Excerpt:
Former French president Nicolas Sarkozy (Image: Raphael Lafargue/Abacapress.com)

Last week, while Australia was gaping at the sight of a NSW premier resigning over a corruption investigation, the courts in France were handing former president Nicolas Sarkozy his second conviction related to illegal campaign financing — with another case to come.

The Sarkozy charges remind us that investigative journalism gets its scalps by following the famous advice to Watergate’s Bob Woodward and Carl Bernstein: follow the money. But this century, the investigative mantle has been handed on to a global network of journalist-led digital players such as Sarkozy’s bête noire, Mediapart.

The news digital start-up launched in 2008 with what, at the time, was an odd business model: subscription only, advertising free. Now, off the back of the 2020 COVID boost, it reports about 220,000 paying subscribers, second in the country only to Le Monde’s 360,000.

In 2019, it entrenched its independence by turning into a non-profit foundation. That model has since been replicated by struggling post-’68 French daily Libération.

More than a new voice, Mediapart reimagined French journalism, using US- and UK-style investigations to replace the traditional mix of deep analysis and activist campaigns bulked out with commodified news and infotainment. Almost inevitably, this led to Sarkozy, beginning with l’affaire Bettencourt with secret tapes revealing L’Oreal heiress Liliane Bettencourt was making payments to members of Sarkozy’s government. (French media sniff at the Anglo-Saxon “-gate” as the go-to suffix for scandals, preferring the racier “l’affaire”.)

In 2012, Mediapart followed up with reports that Sarkozy’s 2007 presidential campaign had been funded with an illegal and undeclared €50 million from then Libyan head Muammar al-Gaddafi.

That exposure sparked a police investigation which in turn uncovered l’affaire Bismuth from the pseudonym “Paul Bismuth” used by Sarkozy when talking to his lawyer-fixer Thierry Herzog about offering the investigating magistrate a job on the French Riviera in exchange for information about what the investigators knew of his involvement in the Bettencourt payments.

In March, that affaire led to Sarkozy’s three-year sentence for influence-peddling. He has appealed — “an insult to my intelligence”, he huffs.

Last week it was another one-year sentence in l’affaire Bygmalion for overspending in his losing 2012 reelection campaign on large celebrity-style rallies with flag-waving supporters, a campaigning model adopted by the Trump campaign four years later. Sarkozy dismissed it as “an accounting detail” and is appealing that too.

Next up will be charges from l’affaire Gaddafi. Sarkozy says they’re sour grapes from the former Libyan regime over NATO’s role in its overthrow.

What the task requires: Continue the article on Mediapart and Sarkozy's legal cases, starting right after its last sentence.

Recorded information:
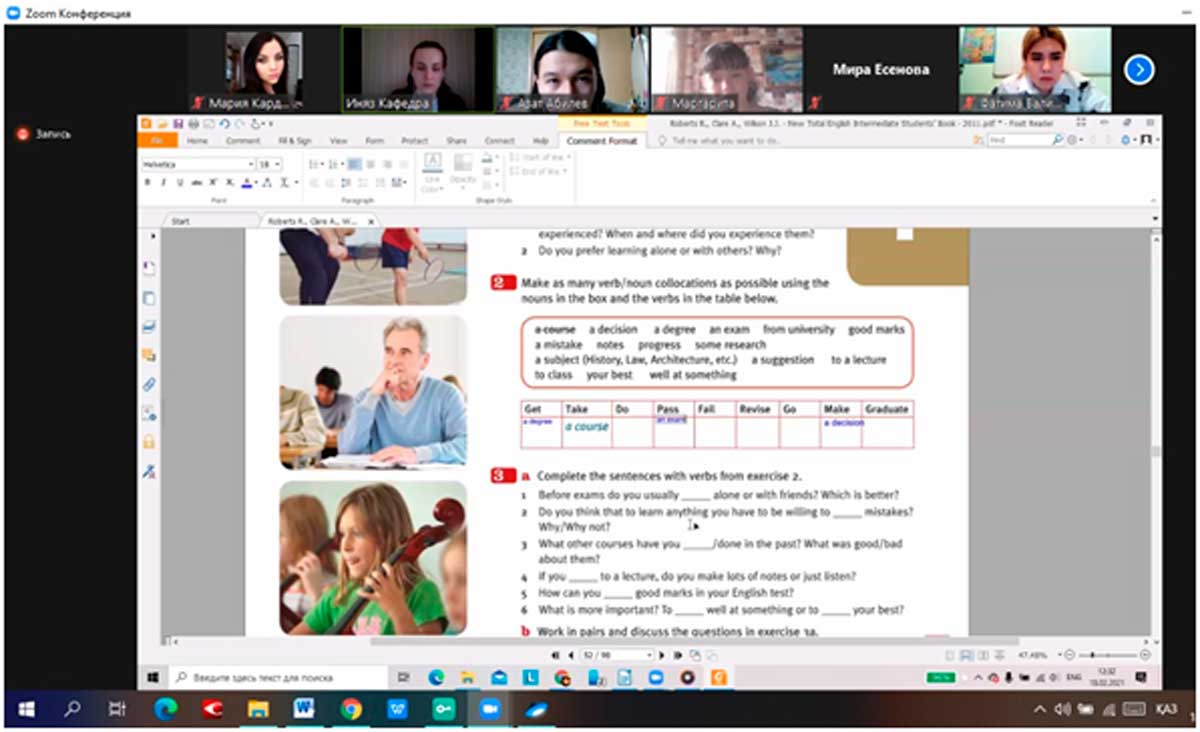Open Microsoft Word from the taskbar

click(304, 709)
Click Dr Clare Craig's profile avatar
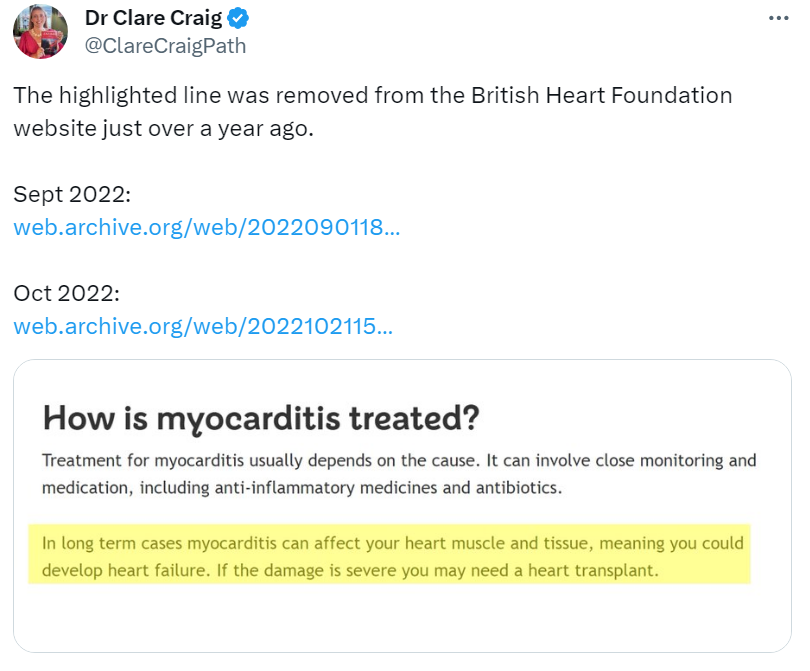The width and height of the screenshot is (810, 671). (40, 31)
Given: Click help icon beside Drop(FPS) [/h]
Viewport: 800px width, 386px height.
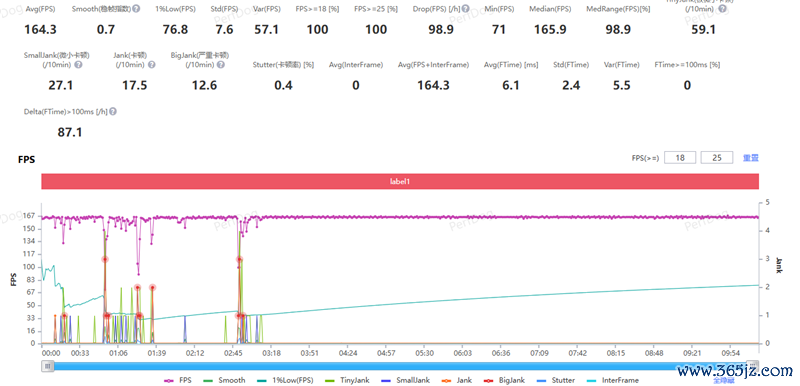Looking at the screenshot, I should click(466, 9).
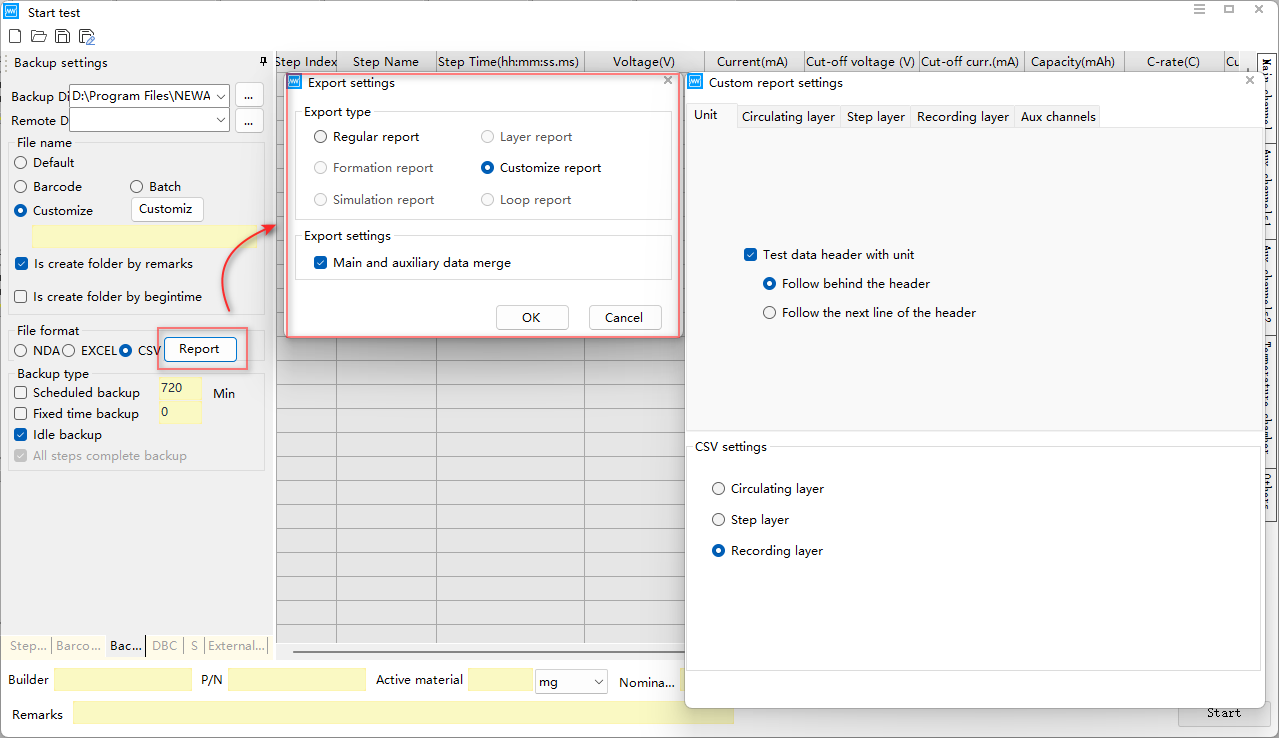Open an existing file from the toolbar

(38, 36)

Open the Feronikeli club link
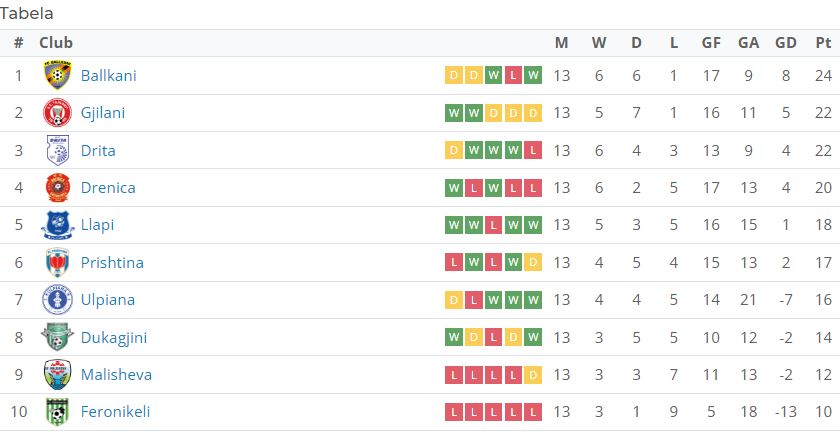115,412
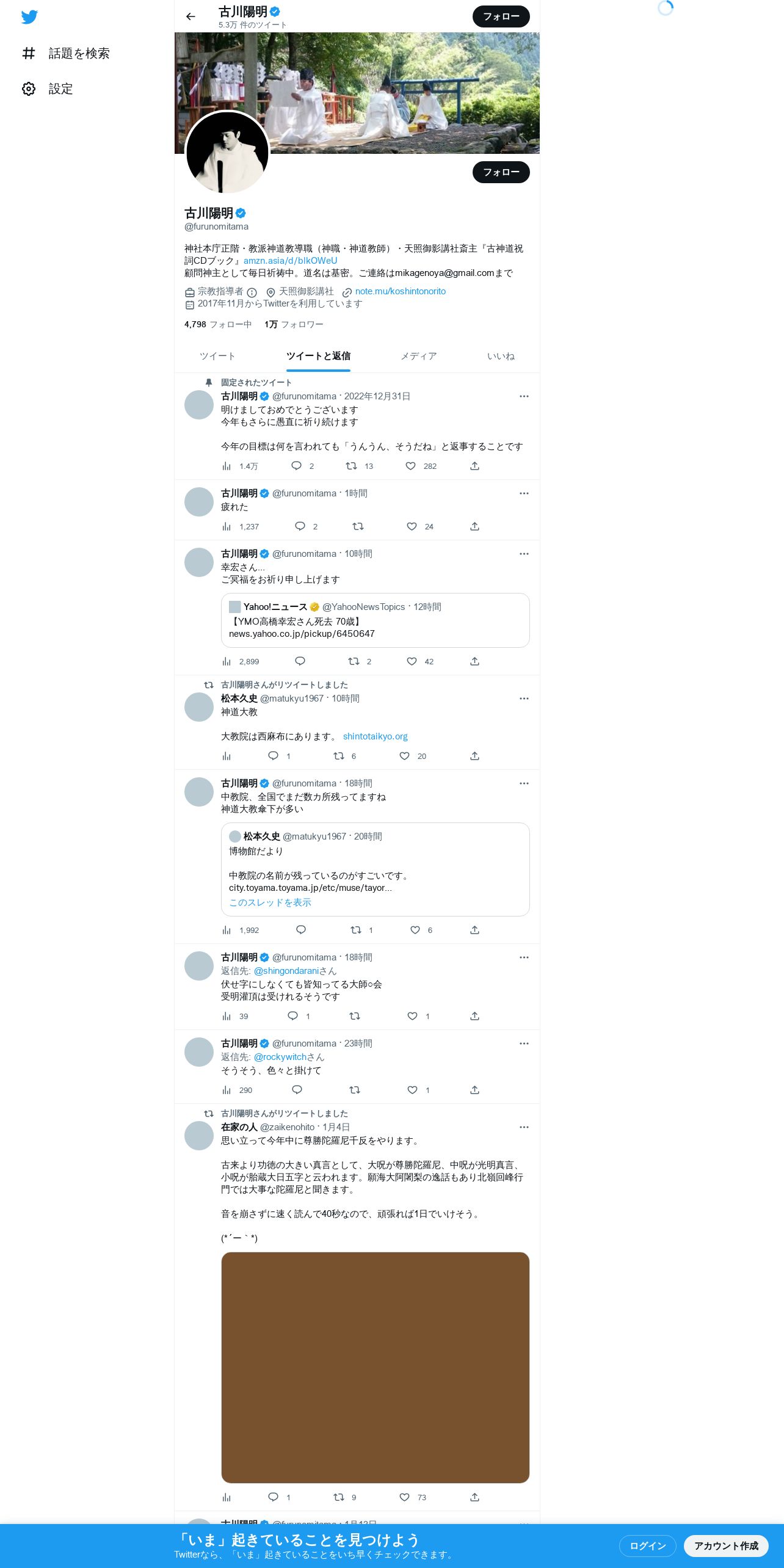Click the フォロー button below banner
This screenshot has width=784, height=1568.
(x=501, y=172)
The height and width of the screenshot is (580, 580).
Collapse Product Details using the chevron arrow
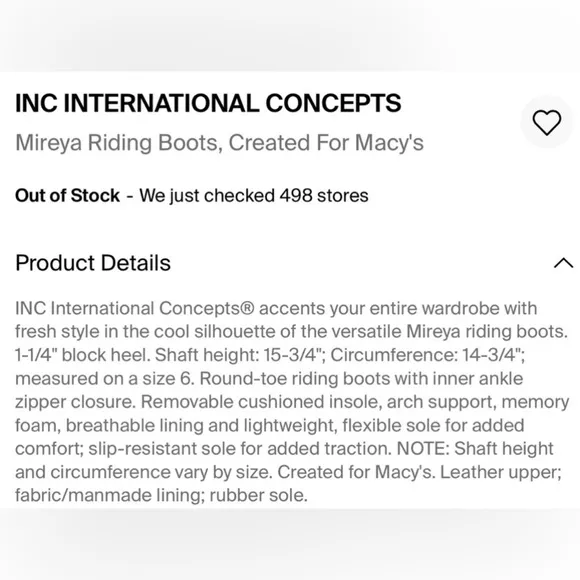coord(563,263)
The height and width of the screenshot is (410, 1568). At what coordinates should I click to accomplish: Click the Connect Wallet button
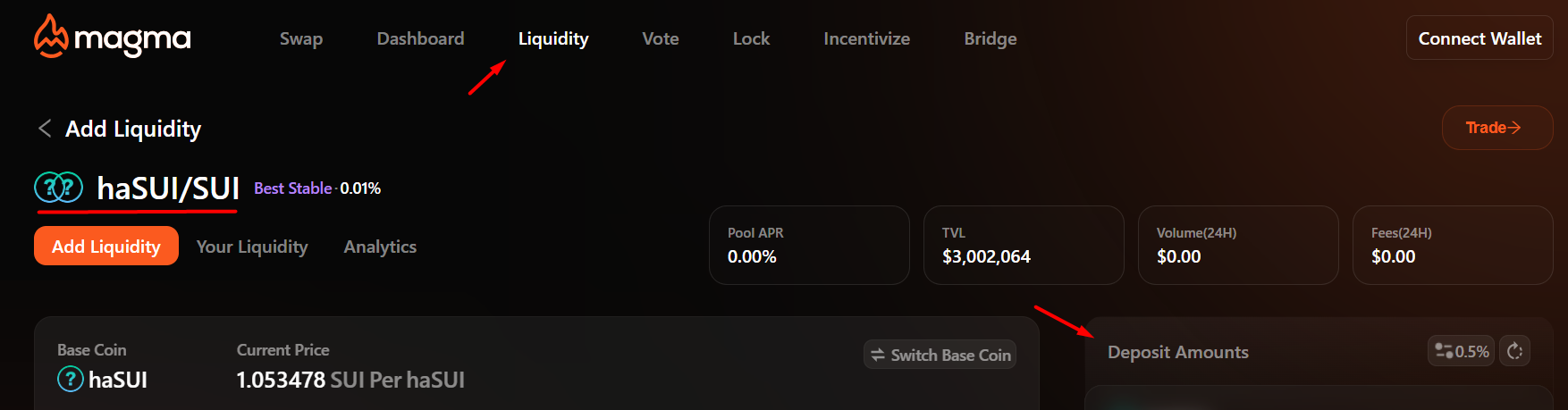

Answer space:
Current President Emmanuel Macron has his own issues with Mediapart: les affaires Benalla, where the news site reported that his former deputy chief of staff Alexandre Benalla was travelling on diplomatic passports after having been dismissed for an earlier exposé (by Le Monde) identifying him beating up a demonstrator in 2018. He is currently on trial. 

Mediapart then tripled down by revealing that Benalla had become involved with Russian oligarchs while working for Macron.

Mediapart’s offices were broken into in connection with the Bettencourt matter. It blocked an attempted police raid over the Benalla reports. In July it was revealed that the phones of two of its staff were hacked by the Moroccan secret service using the secretive Pegasus malware. It estimates it has been sued for defamation more than 200 times.

As in Australia, French media policy has been more aimed at sustaining old mass media than encouraging new voices. French newspapers have long received government subsidies and, until 2014, drew a 2.1% sales tax, compared with the 19.6% levied on digital sites. Mediapart is fighting claims by the French tax office for back payments at the higher rate.

Earlier this year, the French government helped broker a €20 million payment from Google to metropolitan and regional papers.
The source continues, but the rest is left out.